-- Opening Marker --
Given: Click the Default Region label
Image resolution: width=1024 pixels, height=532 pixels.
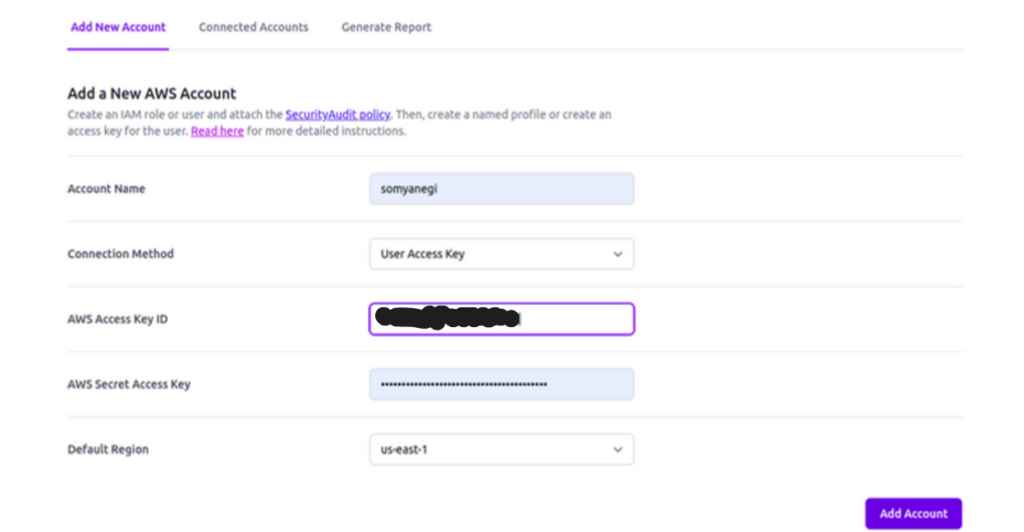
-- Closing Marker --
-- Opening Marker --
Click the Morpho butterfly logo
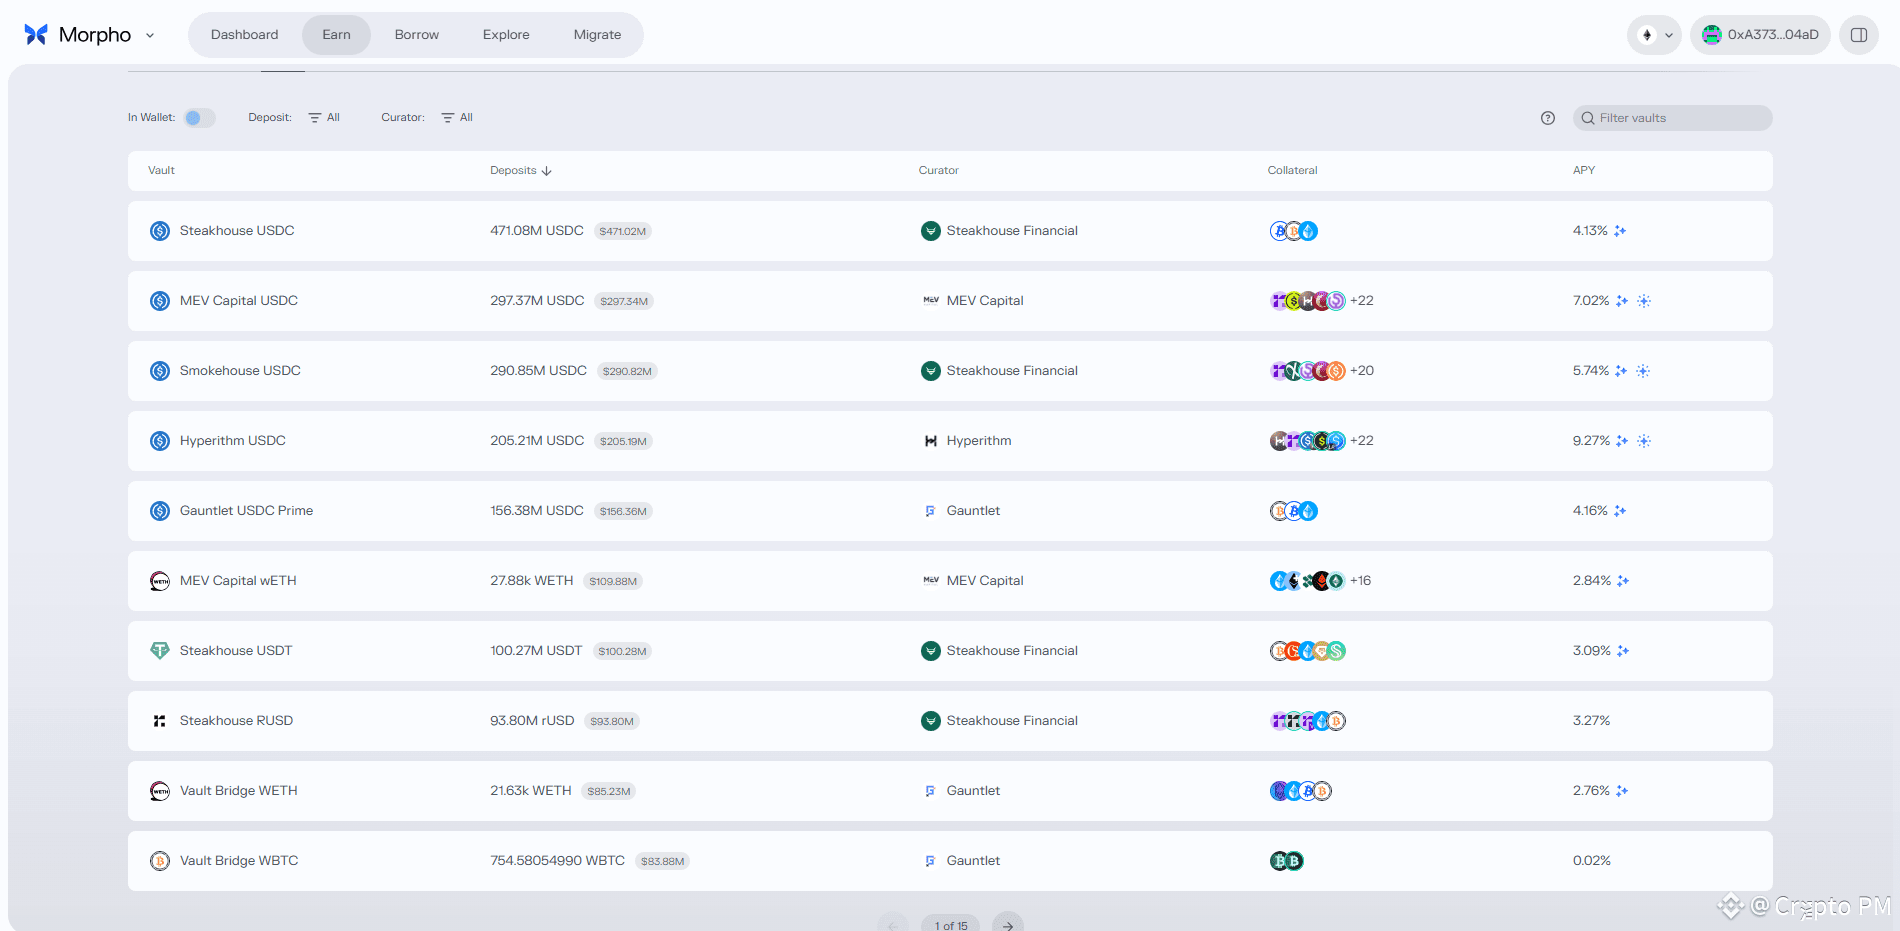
-- Closing Marker --
-- Opening Marker --
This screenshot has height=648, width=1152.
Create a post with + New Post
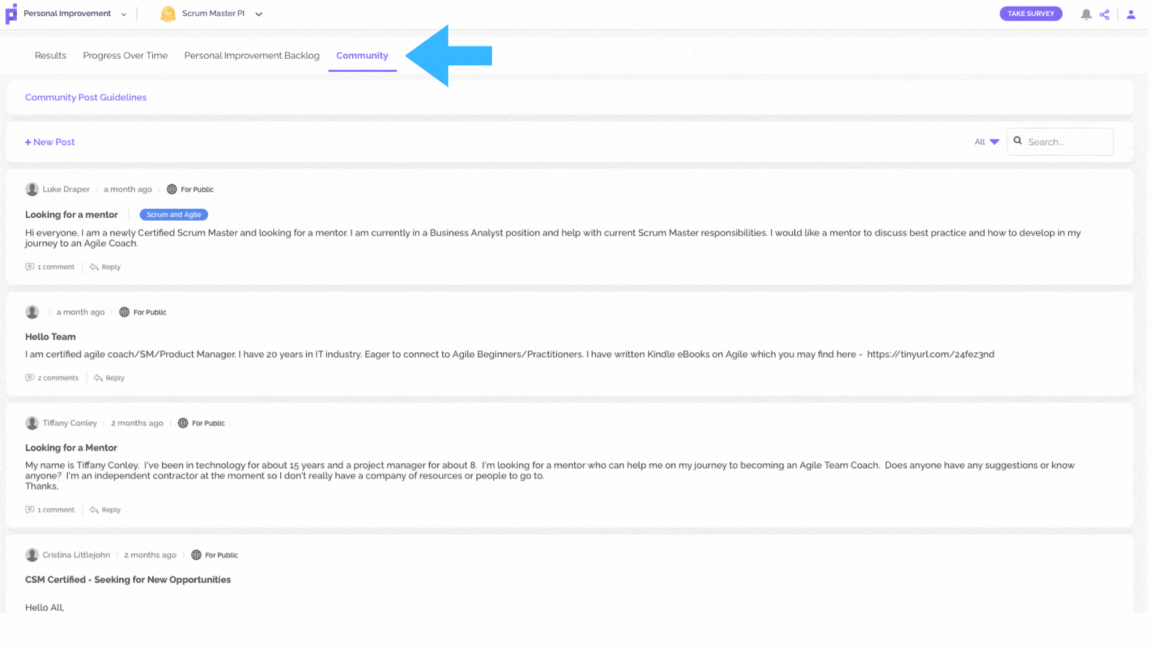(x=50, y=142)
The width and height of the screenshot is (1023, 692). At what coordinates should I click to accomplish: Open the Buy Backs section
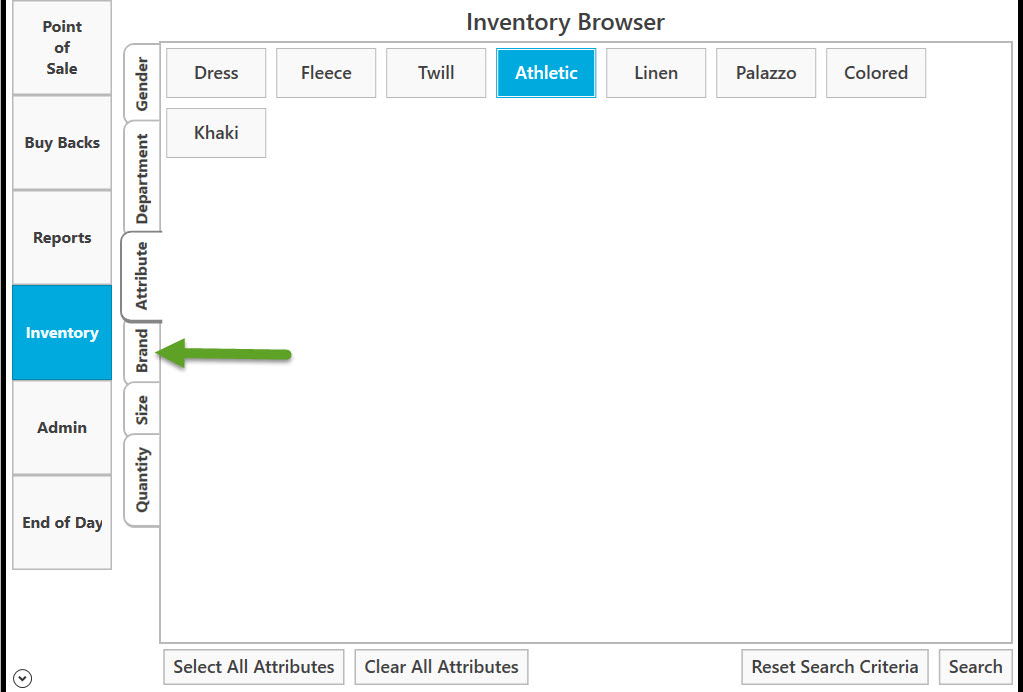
-- Closing Marker --
§ **Exercise aim**
Starting with the line with "Given: Click the Default Region label" above and going on through the line with "Image resolution: width=1024", transcribe every line exactly, both ends included, and add nothing.

§ **Answer to this problem**
Given: Click the Default Region label
Image resolution: width=1024 pixels, height=532 pixels.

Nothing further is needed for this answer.